Irving Saraf (1932 – December 26, 2012) was a Polish-born American film producer, film editor, film director and academic. Saraf won an Oscar for producing the 1991 documentary film, In the Shadow of the Stars. In total, Saraf had more than one hundred fifty film and television production credits. His resume included Poland, Communism's New Look, a 1965 television film; USA Poetry: Twelve Films About Modern Poets in 1966; and the 2009 documentary Empress Hotel following the residents of a low-income hotel in Tenderloin, San Francisco.

==Life and career==
Saraf was born in Poland and raised in Israel. He emigrated to the United States in 1952, settling in San Francisco. He was married to his second wife, producer Allie Light, for 38 years. Light and Saraf formed a professional production partnership beginning in 1981. Saraf received a Bachelor of Arts in motion pictures from University of California, Los Angeles (UCLA). In addition to producing, Saraf taught film production at San Francisco State University.

Saraf founded the film division of KQED, a PBS channel in San Francisco. He also worked as the manager of the production company, Fantasy Films, owned by film producer, Saul Zaentz. Saraf produced many films with Zaentz, including as the post-production supervisor for One Flew Over the Cuckoo's Nest.

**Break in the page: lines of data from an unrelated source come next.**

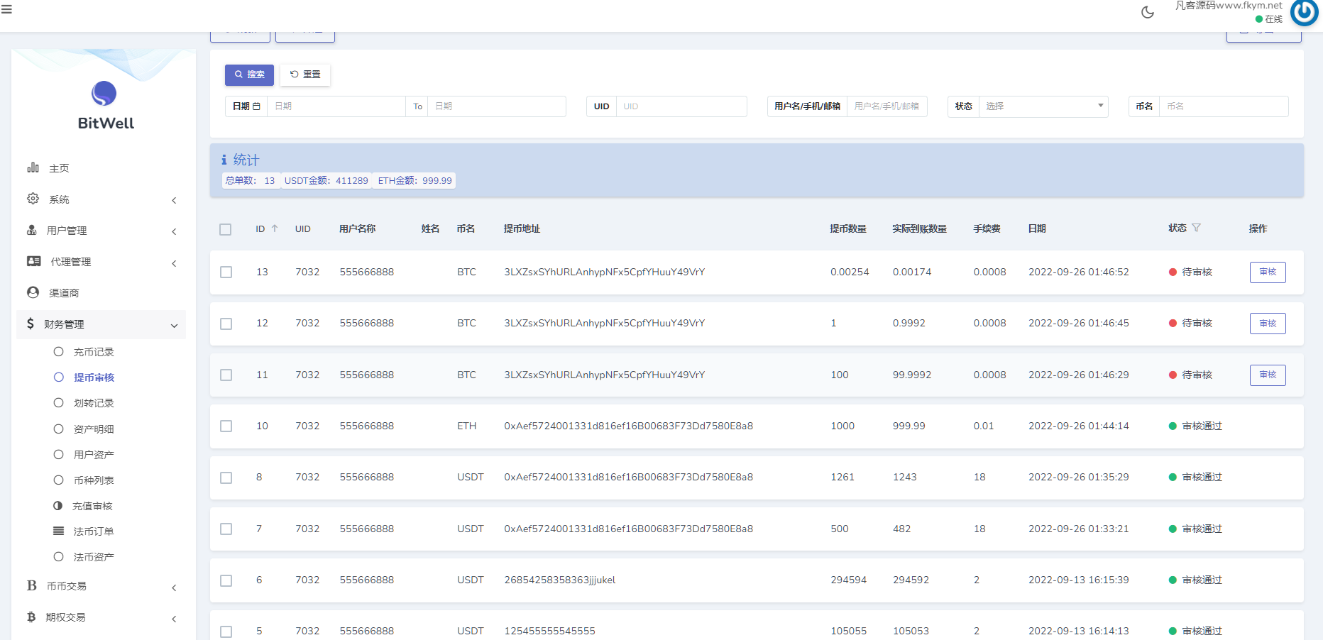
Task: Open the home page chart icon
Action: coord(33,168)
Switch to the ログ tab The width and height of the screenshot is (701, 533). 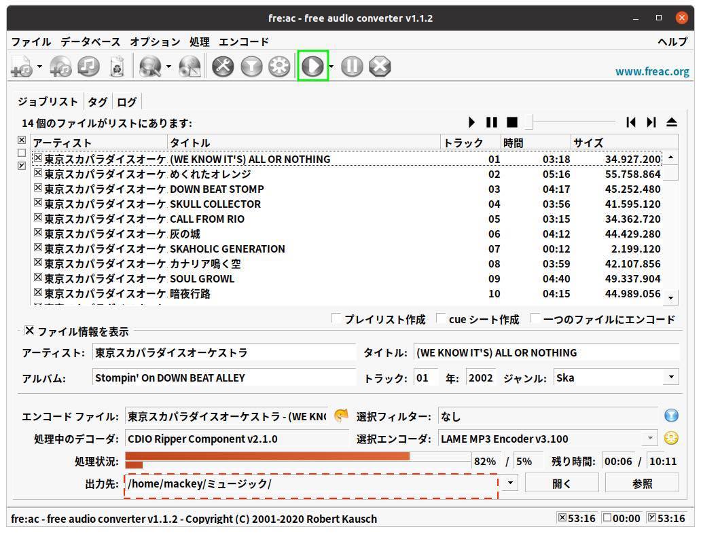126,101
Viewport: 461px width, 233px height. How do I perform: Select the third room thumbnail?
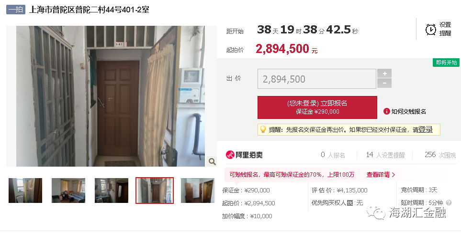[112, 191]
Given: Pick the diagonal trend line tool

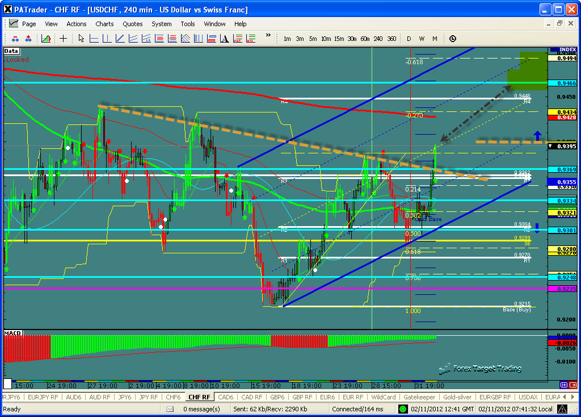Looking at the screenshot, I should 120,39.
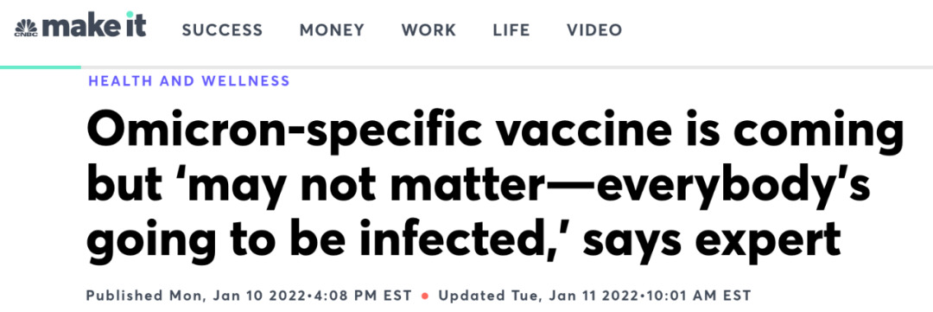Viewport: 933px width, 312px height.
Task: Click the teal reading progress bar
Action: (41, 67)
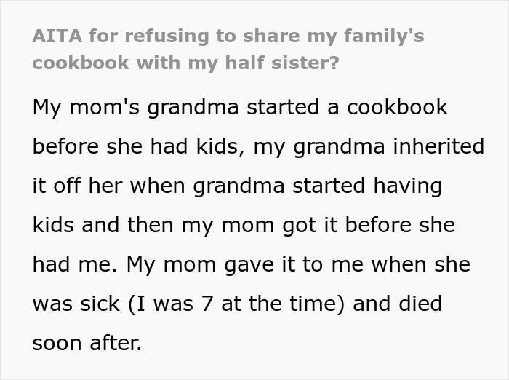Click 'got it before she' phrase

[x=364, y=226]
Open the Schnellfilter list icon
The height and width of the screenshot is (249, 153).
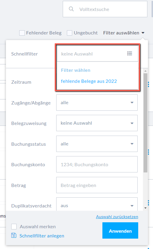point(130,53)
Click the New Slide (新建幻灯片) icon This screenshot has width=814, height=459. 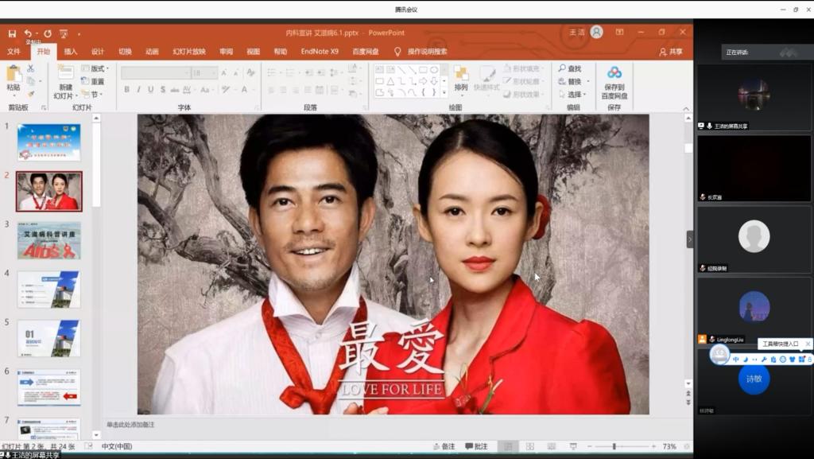[64, 74]
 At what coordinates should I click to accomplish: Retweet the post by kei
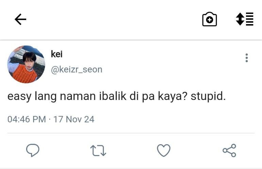[x=98, y=150]
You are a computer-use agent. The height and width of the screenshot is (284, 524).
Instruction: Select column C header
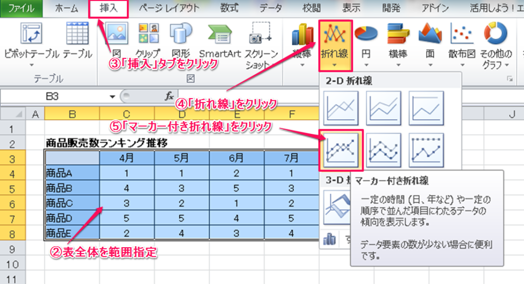tap(126, 114)
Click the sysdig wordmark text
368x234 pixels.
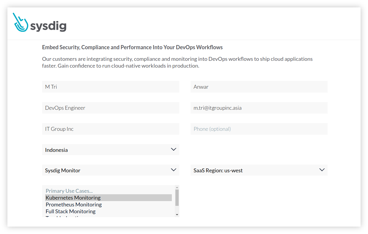pos(48,26)
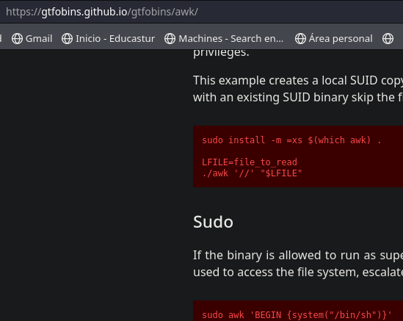Screen dimensions: 403x321
Task: Focus the address bar showing gtfobins.github.io
Action: click(x=201, y=12)
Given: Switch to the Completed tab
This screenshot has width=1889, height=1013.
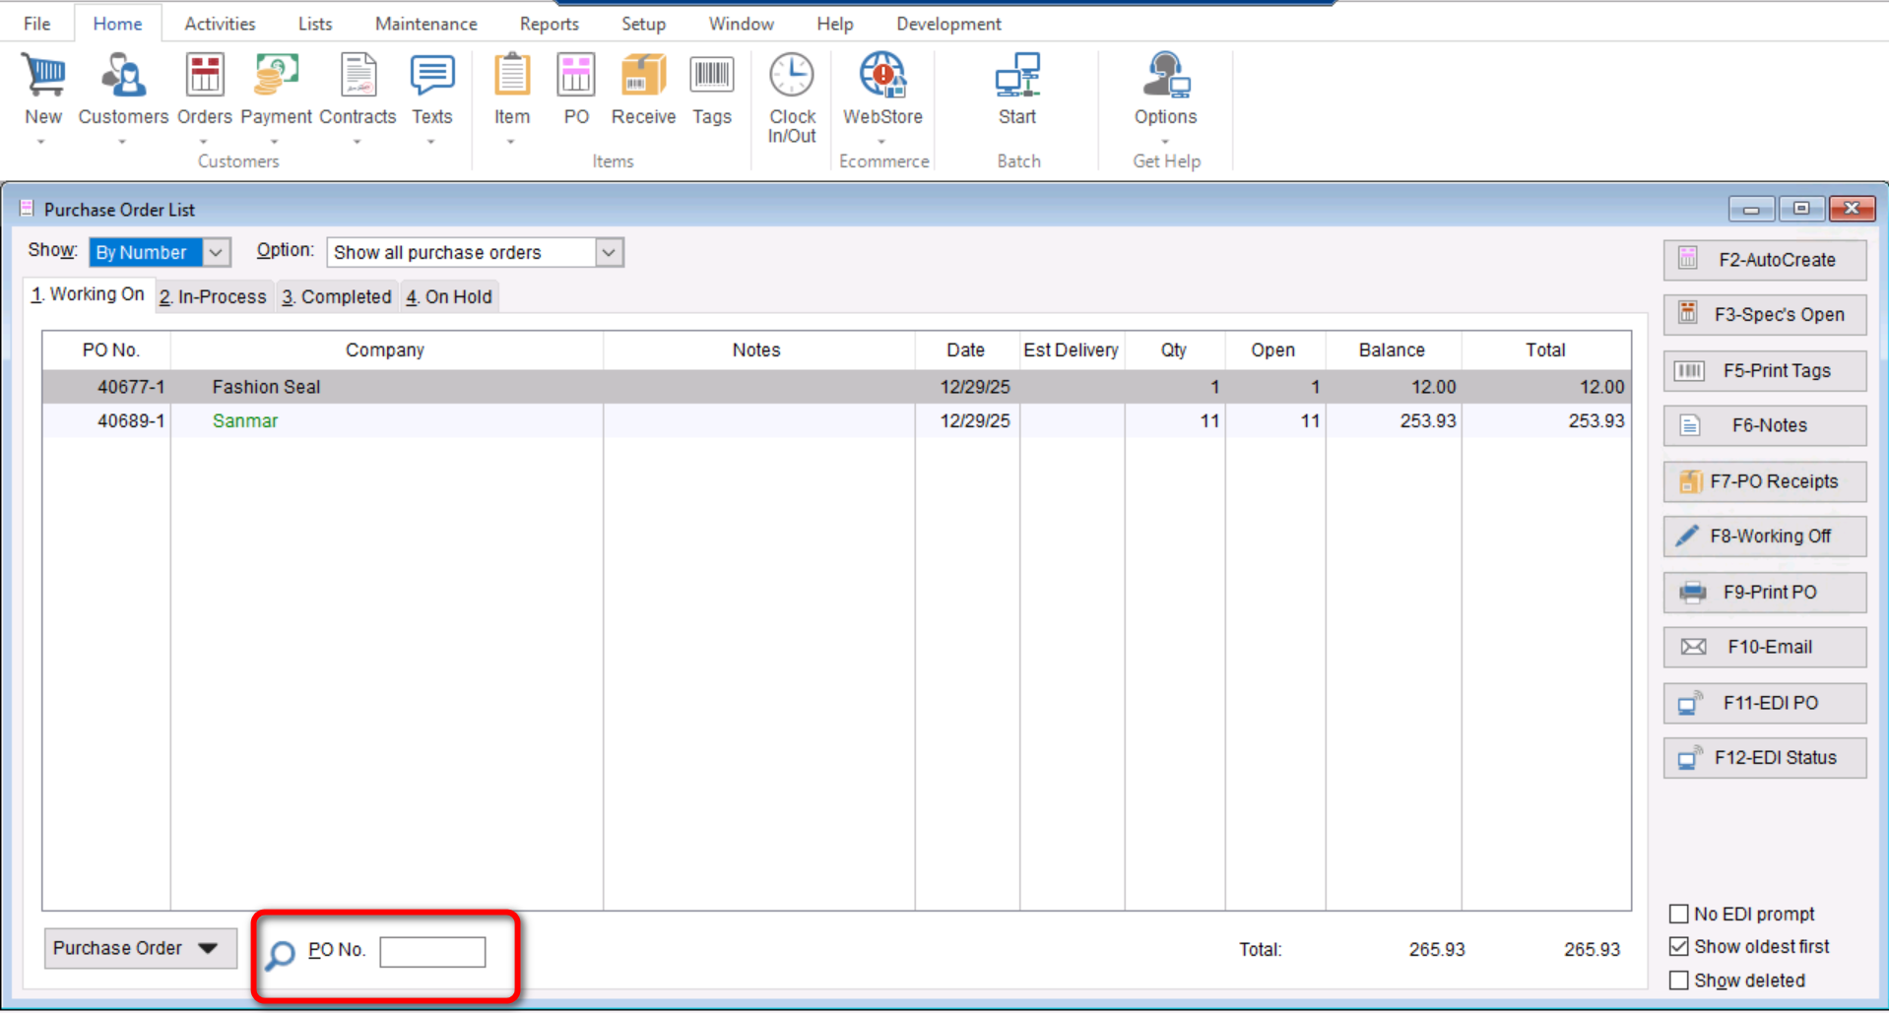Looking at the screenshot, I should (x=337, y=296).
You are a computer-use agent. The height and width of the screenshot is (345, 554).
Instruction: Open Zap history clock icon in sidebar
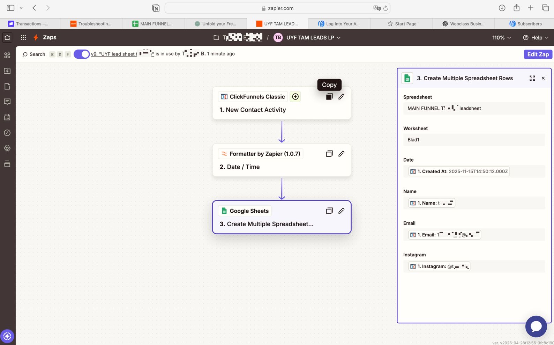coord(7,133)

In 1995, Light and Saraf were jointly nominated for a News and Documentary Emmy for their work on the PBS show, Dialogues with Madwomen.

Irving Saraf died of complications from three years of ALS at his home in San Francisco on December 26, 2012, at the age of 80. He was survived by his second wife of 38 years, Allie Light; six children – Peter, Michal, Ilana, Alexis, Charles and Julia; and eight grandchildren. Peter Saraf is an Academy Award nominated producer whose credits include Adaptation (2002), Little Miss Sunshine (2006), and Our Idiot Brother (2011).